**TASK GOAL**
Without the pictures, write the listing out again exactly as it appears.

**DATA TO PROCESS**
--------------------------------
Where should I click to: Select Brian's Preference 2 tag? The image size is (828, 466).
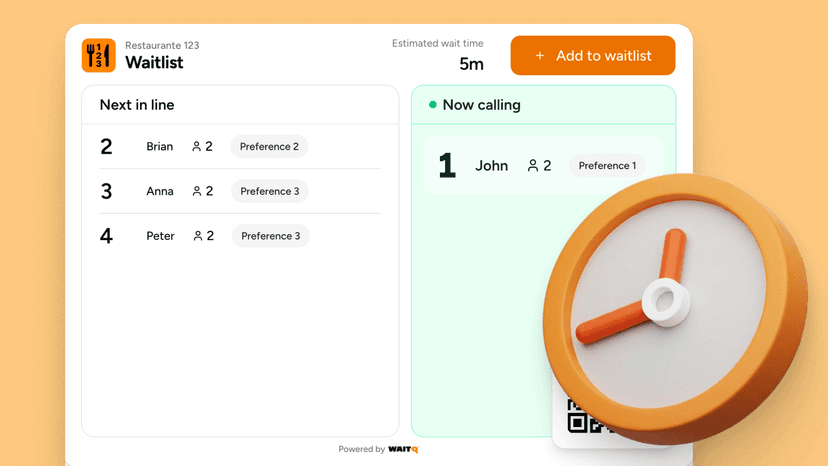[269, 147]
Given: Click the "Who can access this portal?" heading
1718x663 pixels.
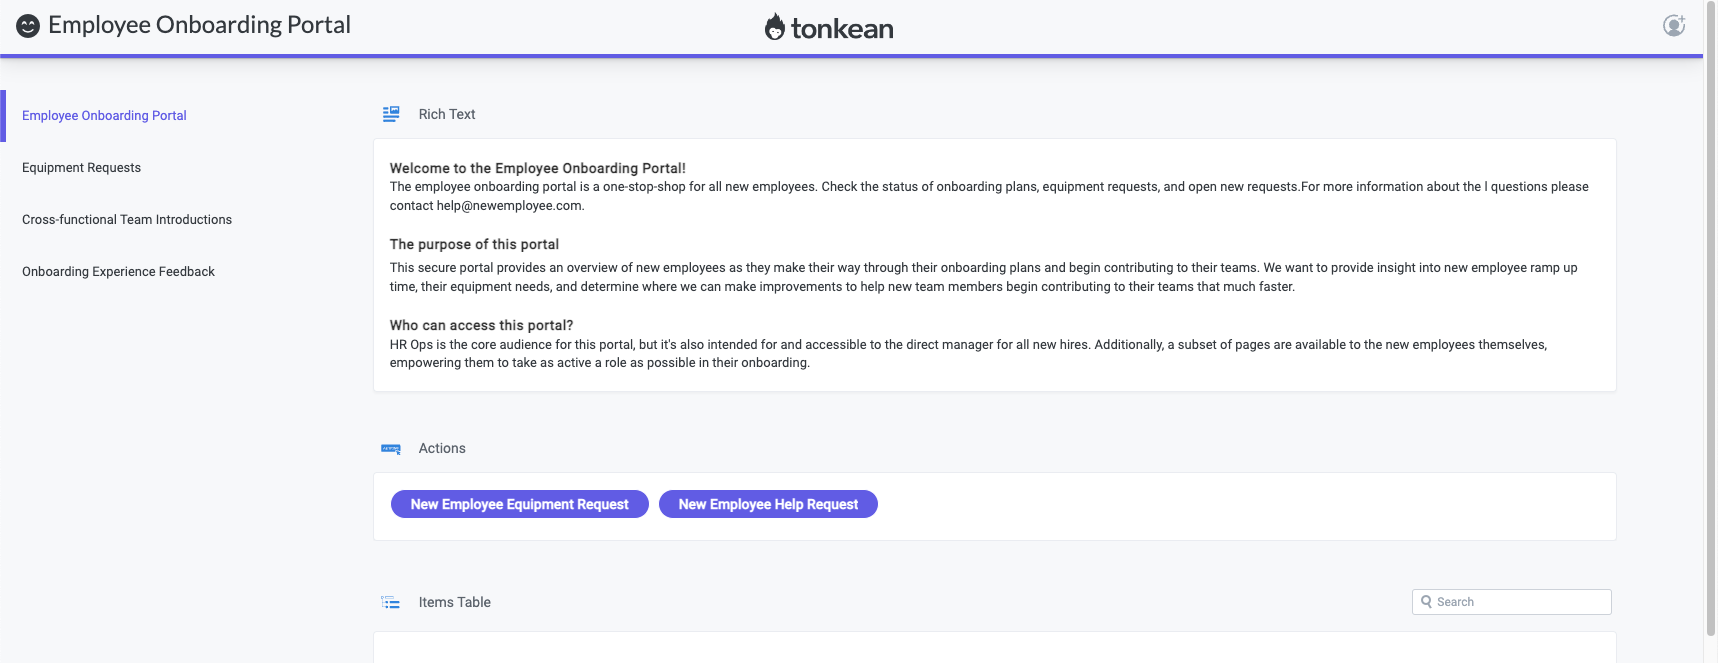Looking at the screenshot, I should (481, 325).
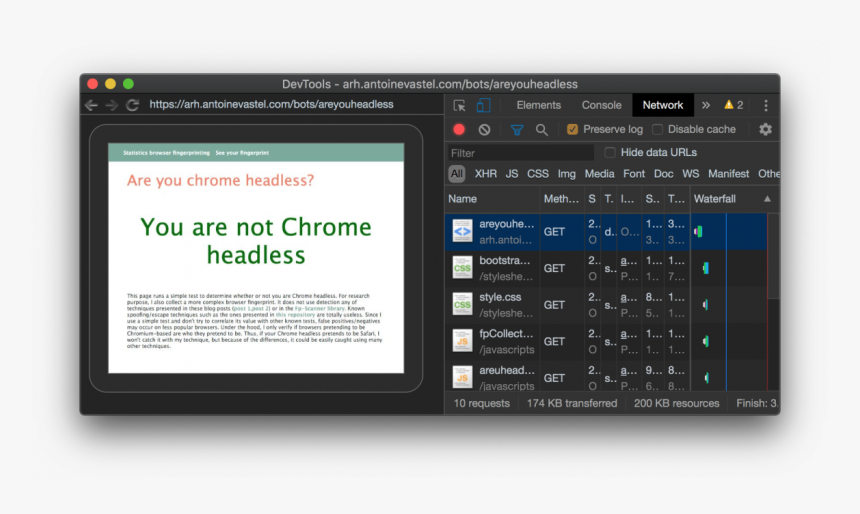Open network settings gear icon
Viewport: 860px width, 514px height.
click(x=765, y=129)
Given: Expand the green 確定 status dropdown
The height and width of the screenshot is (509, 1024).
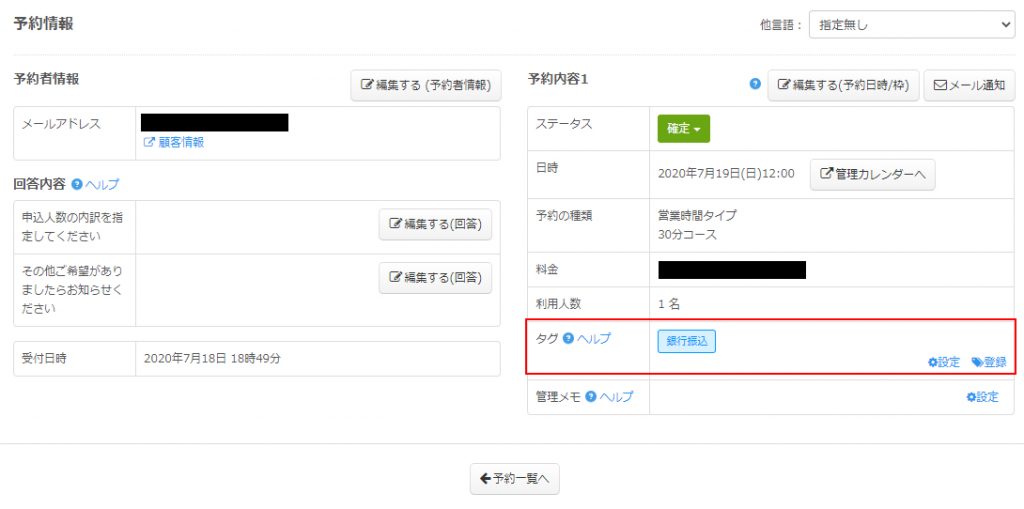Looking at the screenshot, I should click(x=683, y=129).
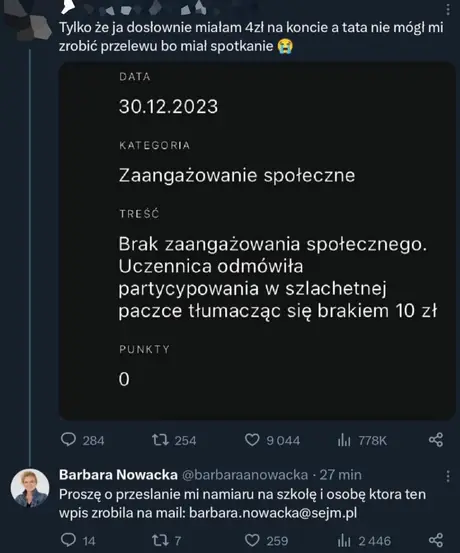The height and width of the screenshot is (553, 460).
Task: Open the attached school note screenshot
Action: pyautogui.click(x=257, y=241)
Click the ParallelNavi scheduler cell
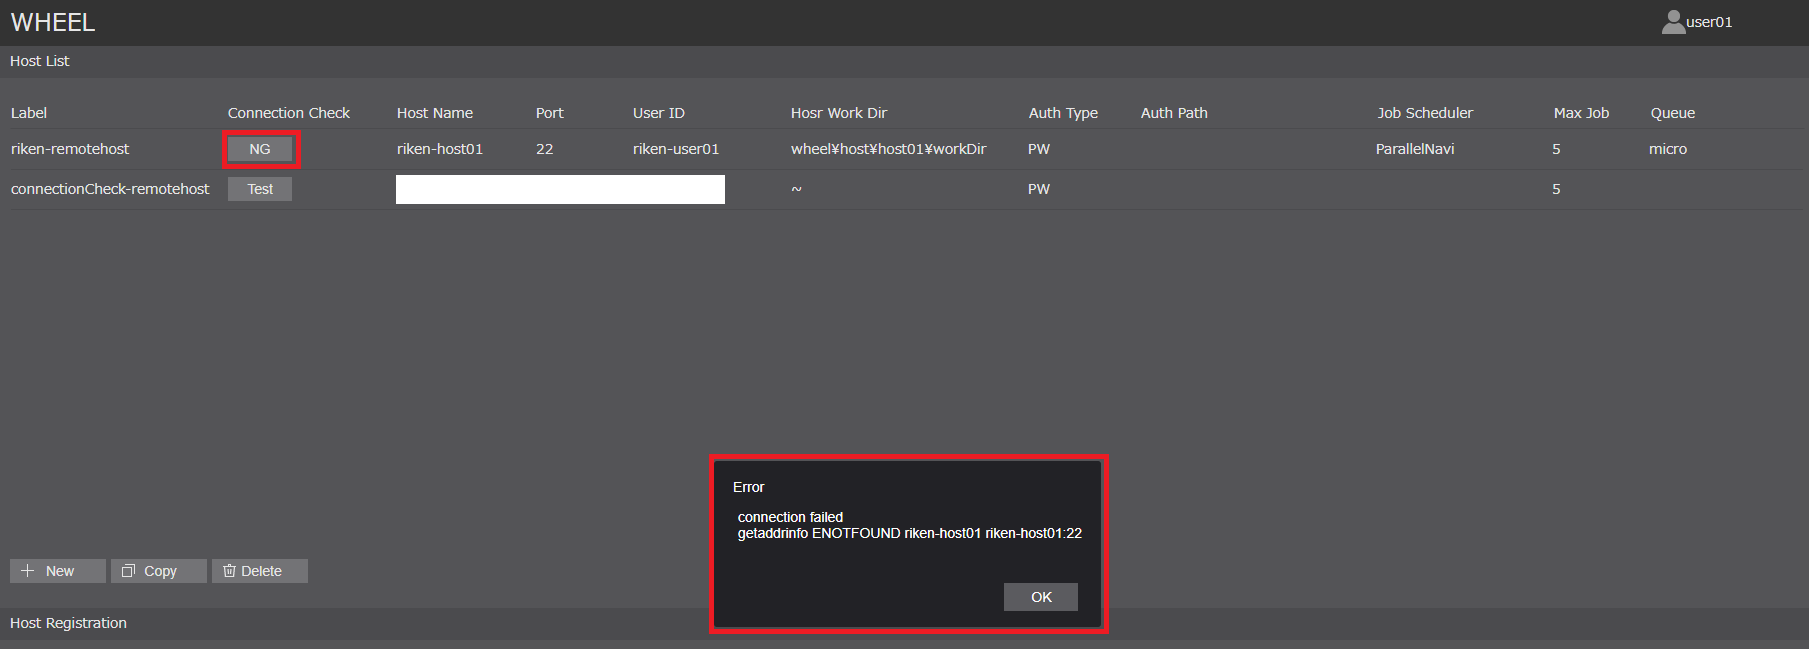The image size is (1809, 649). click(x=1415, y=149)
--------------------------------
**RESPONSE TO THE TASK**
Where should I click to: Select Brian's Preference 2 tag? The image size is (828, 466).
[269, 147]
Given: Click the "Who can access this portal?" heading
1718x663 pixels.
Looking at the screenshot, I should (481, 325).
Open network settings gear icon
Viewport: 860px width, 514px height.
click(x=765, y=129)
Given: Expand the green 確定 status dropdown
The height and width of the screenshot is (509, 1024).
Looking at the screenshot, I should click(x=683, y=129).
The height and width of the screenshot is (553, 460).
Task: Open the attached school note screenshot
Action: pyautogui.click(x=257, y=241)
Click the ParallelNavi scheduler cell
The image size is (1809, 649). click(x=1415, y=149)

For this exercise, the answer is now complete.